Джеймс Уотсон, или Джим, как называет его большинство ученых в лаборатории, заразительно энергичен, почти как ребенок. Он родился в Чикаго в 1928 году, в семье, верившей в "книги, птиц и Демократическую партию". Его общительный характер, как он меня уверяет, достался ему от матери, всеми любимой экстравертки по имени Маргарет, красавицы с волосами цвета воронова крыла, с таким энтузиазмом работавшей на демократов, что цокольный этаж скромного дома Уотсонов во время выборов превращался в избирательный участок. Его отец, Джеймс, работал в заочной школе и обладал мягким, добродушным характером. Он открыл для сына мир книг и помог развиться его интересу к биологии, рано утром не раз совершая с ним орнитологические экскурсии в близлежащий парк. Уотсон вспоминает, что это отец приучил его всегда отвергать "любое объяснение, которое выходит за рамки разума и науки".

В суровое время Великой депрессии 30-х годов он ночевал в крошечной комнате на чердаке вместе с младшей сестрой Бетти, в среднего класса предместье Саут Шор, по вечерам играя в софтбол или в "пни жестянку" на одноэтажных улицах.

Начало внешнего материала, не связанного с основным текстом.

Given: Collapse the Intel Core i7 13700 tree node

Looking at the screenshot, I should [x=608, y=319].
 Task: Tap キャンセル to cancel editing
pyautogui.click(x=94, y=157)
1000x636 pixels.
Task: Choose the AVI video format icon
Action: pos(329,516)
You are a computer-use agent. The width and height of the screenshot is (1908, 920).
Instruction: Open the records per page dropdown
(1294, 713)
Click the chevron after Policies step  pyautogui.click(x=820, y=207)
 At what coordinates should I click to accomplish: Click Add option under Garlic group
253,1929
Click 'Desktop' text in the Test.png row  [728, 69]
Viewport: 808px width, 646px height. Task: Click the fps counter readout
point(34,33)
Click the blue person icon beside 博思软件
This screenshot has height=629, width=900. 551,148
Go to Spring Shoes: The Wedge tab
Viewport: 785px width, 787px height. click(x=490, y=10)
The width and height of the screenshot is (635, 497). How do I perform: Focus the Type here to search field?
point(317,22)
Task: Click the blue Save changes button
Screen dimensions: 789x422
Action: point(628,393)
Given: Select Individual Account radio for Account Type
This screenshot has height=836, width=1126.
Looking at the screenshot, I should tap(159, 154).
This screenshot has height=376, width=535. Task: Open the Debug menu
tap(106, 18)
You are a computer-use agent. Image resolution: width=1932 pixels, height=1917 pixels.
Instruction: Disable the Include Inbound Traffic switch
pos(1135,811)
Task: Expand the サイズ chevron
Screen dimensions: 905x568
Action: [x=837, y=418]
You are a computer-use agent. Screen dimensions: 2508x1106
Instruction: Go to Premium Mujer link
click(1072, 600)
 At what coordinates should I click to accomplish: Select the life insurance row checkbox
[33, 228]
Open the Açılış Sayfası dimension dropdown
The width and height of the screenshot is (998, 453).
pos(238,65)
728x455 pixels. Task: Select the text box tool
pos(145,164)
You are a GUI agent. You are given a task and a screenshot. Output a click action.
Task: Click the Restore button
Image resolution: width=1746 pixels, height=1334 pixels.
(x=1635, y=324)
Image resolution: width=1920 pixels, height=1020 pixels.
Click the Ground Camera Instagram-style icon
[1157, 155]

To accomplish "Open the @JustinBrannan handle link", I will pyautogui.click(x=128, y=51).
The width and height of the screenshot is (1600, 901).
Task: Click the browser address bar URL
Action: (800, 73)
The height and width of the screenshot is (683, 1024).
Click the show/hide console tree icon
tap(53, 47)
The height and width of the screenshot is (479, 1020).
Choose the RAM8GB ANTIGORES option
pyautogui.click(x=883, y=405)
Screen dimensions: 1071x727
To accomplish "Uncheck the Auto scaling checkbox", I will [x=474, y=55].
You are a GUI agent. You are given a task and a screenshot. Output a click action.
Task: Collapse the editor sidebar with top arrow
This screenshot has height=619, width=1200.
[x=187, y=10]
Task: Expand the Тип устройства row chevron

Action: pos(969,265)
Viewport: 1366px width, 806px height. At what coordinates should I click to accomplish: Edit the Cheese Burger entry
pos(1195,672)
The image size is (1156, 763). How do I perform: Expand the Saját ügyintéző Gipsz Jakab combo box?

Тощий и физически слабый подросток, страдающий от школьных хулиганов, он находил утешение в сочувствии родителей, устраивавших регулярные походы за молочными коктейлями, чтобы его "откормить". Он вспоминает, как один из учеников жизнерадостно сообщил ему, что, учитывая неумение Уотсона вести себя в компании, никто из одноклассников не думал, что он сможет многого добиться.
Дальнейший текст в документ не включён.